A portrait of the priesthood
by Megan Marz
SojoMail 6-02-2005
A review of Priests: A Calling in Crisis, by Andrew Greeley. University of Chicago Press.
Though its focus is narrow, Andrew Greeley’s recent book Priests: A Calling in Crisis reaches a conclusion that’s widely applicable – a conclusion from which not only a church divided, but a country divided, ought to learn.
To help solve the myriad problems facing the Catholic Church in America, priests, Greeley writes, should stop wallowing in denial about those very problems, stop blaming them on superiors and subordinates, stop condescending to the laity, and “be quiet and listen. And listen. And listen.”
But before he concludes with that simple advice, the priest and sociology professor winds through 156 pages of statistics and analysis on the state of the Catholic priesthood in America. His book, which looks through the lens of the Catholic sexual abuse crisis of 2002, is largely based on three national surveys of priests taken over a span of 30 years. Greeley uses the data to support his thesis: The abuse scandal (and by extension many of the Church’s other problems) was caused not by celibacy, as many liberals argue, nor homosexuality, as many conservatives argue, but by a trenchant clerical culture that fosters “blind loyalty to the guys.”
“When the values of our fellow clergy create our only perspectives on the world,” Greeley writes, “when gossip about other priests is our principle subject for small talk, we are isolating ourselves – and dangerously so – from the rest of humankind.”
Which is not to say that isolation causes abuse. Rather, Greeley writes, the isolation causes denial of abuse: “Protestants, ‘non-Catholics,’ and the laity must not know about our drunks, our borderline personalities, our loafers, our slugs, our eccentrics, our womanizers, our strange ones that dote on little boys or little girls, and all the other men who somehow managed to make it to ordination. To keep this systematic denial effective, we sometimes have to blind ourselves to the obvious.”
And that blindness, that tendency to deny a problem rather than solve it, is what ultimately created the scandal in what Greeley calls the “Year of the Pedophile.”
That said, Greeley doesn’t think priests are exclusively to blame for the scandal. In his introduction, he takes a rhetorical shot at “those ideologues (of the right or the left) who provided raw meat for the feeding frenzy of 2002 without much solid evidence for their assertions.” Who were those ideologues? So-called experts who made the rounds on TV talk shows to boil a complex issue down to simplistic sound bites, taking sides in the abuse scandal as they do on almost every similarly complex issue.
Greeley paints a more clear-headed, albeit grayer, portrait of the priesthood with the results of the two Los Angeles Times surveys (1993 and 2002) and one survey taken in 1970 by the University of Chicago’s National Opinion Research Center, where he is on staff. In addition to using the statistics to support his skewering of clerical culture, Greeley draws conclusions from the results that portray priests as less dysfunctional than they might seem after a perusal of the 2002 press coverage.

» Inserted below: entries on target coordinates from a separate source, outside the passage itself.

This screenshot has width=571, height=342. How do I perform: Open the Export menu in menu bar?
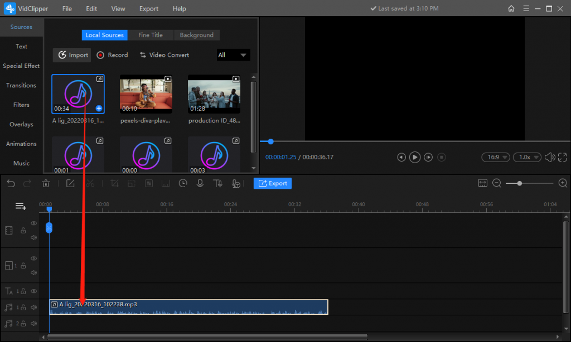[x=149, y=9]
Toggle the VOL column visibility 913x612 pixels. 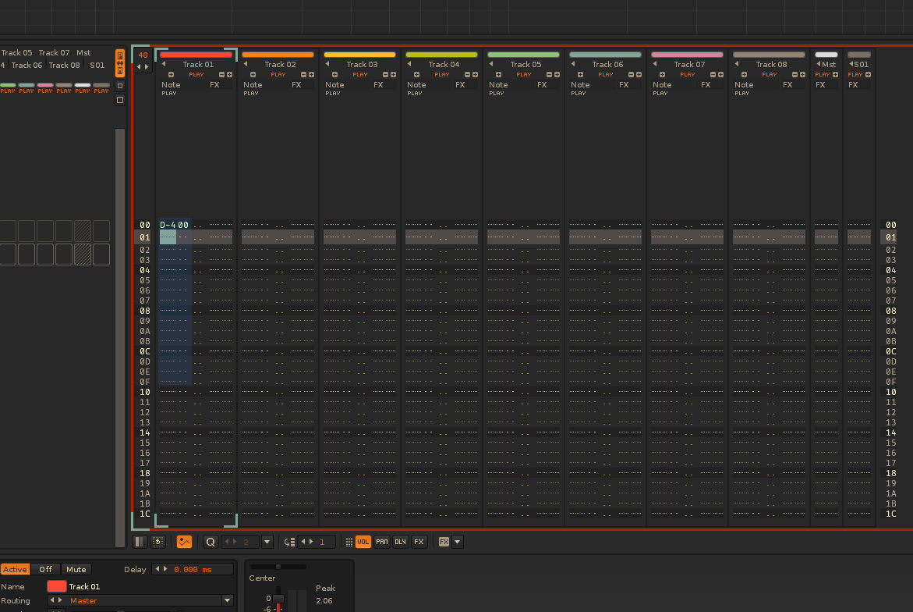pos(363,542)
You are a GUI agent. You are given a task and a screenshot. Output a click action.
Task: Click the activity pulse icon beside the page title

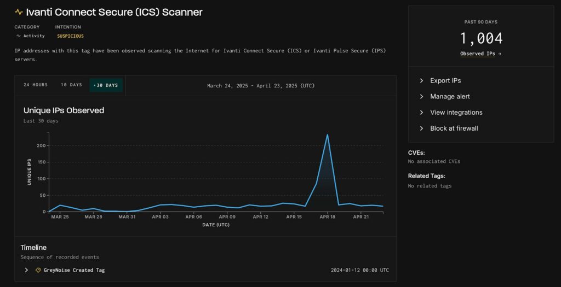[x=19, y=12]
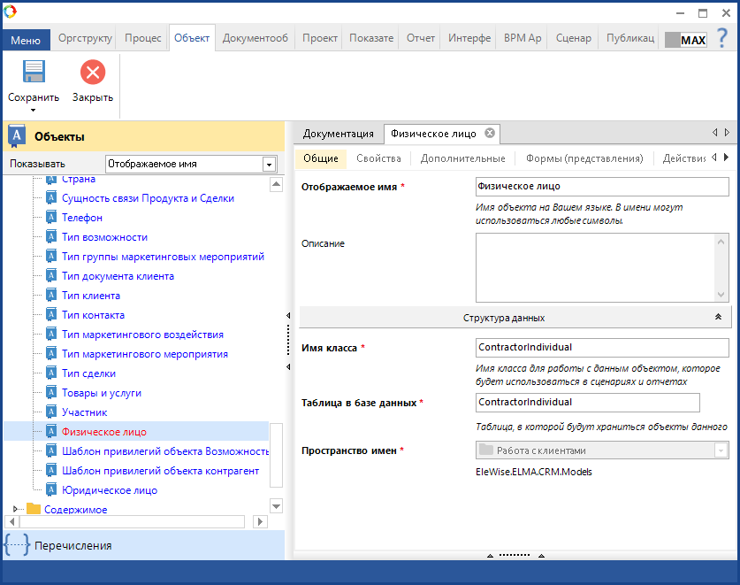Open the Документооборот ribbon tab
The image size is (740, 585).
point(255,39)
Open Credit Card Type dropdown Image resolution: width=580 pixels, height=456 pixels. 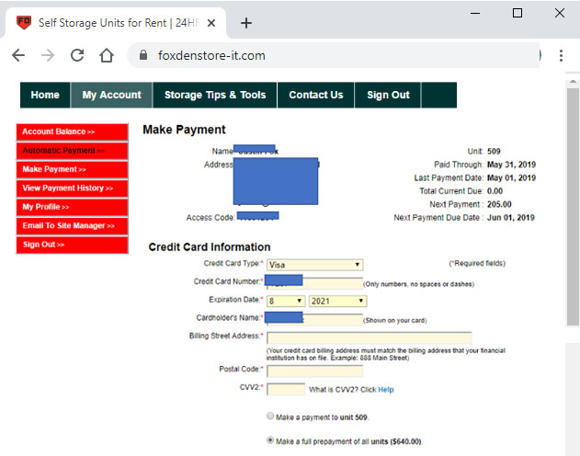point(314,265)
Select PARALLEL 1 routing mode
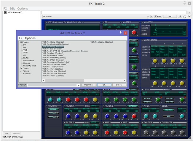 [x=53, y=113]
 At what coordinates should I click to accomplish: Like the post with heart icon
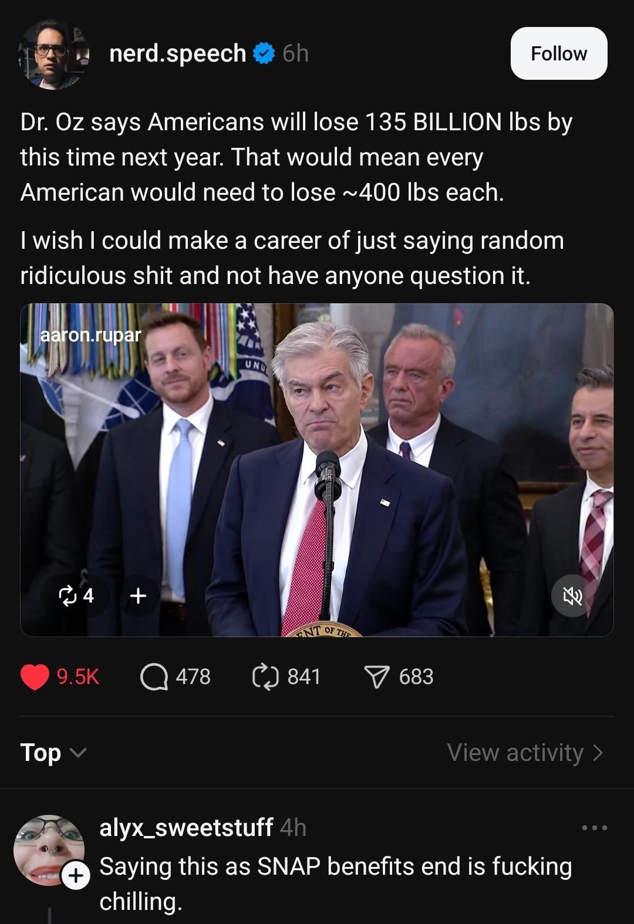[35, 676]
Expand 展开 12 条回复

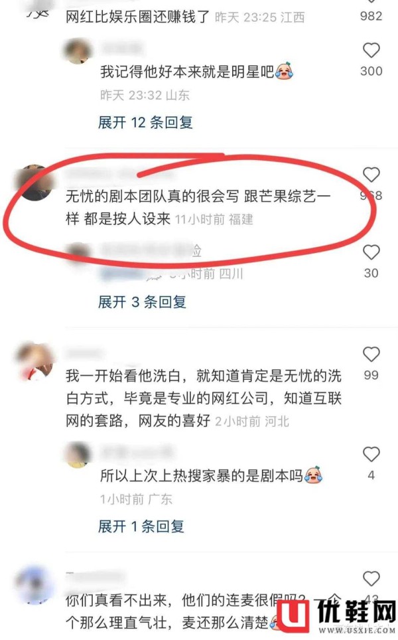click(x=145, y=122)
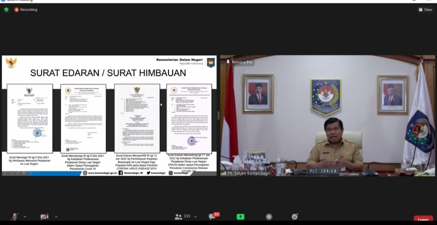Click the green encryption shield icon
This screenshot has height=225, width=437.
pyautogui.click(x=6, y=10)
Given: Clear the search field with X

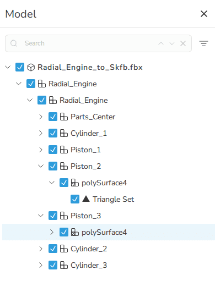Looking at the screenshot, I should pyautogui.click(x=183, y=43).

He reminds readers, for example, that most priests are not abusers. (A study by John Jay College of Criminal Justice in New York found that 4 percent of American priests ministering between 1950 and 2002 had been accused of abuse). He also reveals that priests appear to be happy in their work: In the NORC study, 78 percent said they would choose to be priests again, while in the Times studies, 90 and 92 percent said they would make the same decision. In fact, he writes, priests are more satisfied in their work than doctors, lawyers, and Protestant ministers.
Priests don’t come close to Protestant ministers, though, when it comes to satisfying those they’re supposed to serve. Forty percent of Protestants say their clergy is excellent, compared with 20 percent of Catholics. Greeley argues that fewer Catholics approve of their ministers because those ministers are out of touch. “Lack of prayer, lack of responsibility, lack of education, materialism, secularism…are quick and easy answers that the beleaguered cleric tends to give [for the Church’s problems] …. Yet these clich ©s of clerical culture won’t do. They suggest that many, many priests have no idea of the spiritual needs and problems of the laity and are all too ready to push them into simple categories.”
Perhaps because he avoids such simple categories, Greeley doesn’t ever reconcile the positive and negative sides of his priestly portrayal. Such reconciliation would have been impossible in such a slim volume. But reconciliation isn’t the point. This book is less a comprehensive overview than a starting point for discussion about the future: a discussion that, like all serious discussions of our times, should include little simplification and a lot of listening. And listening.
Megan Marz is a freelance writer living in Chicago.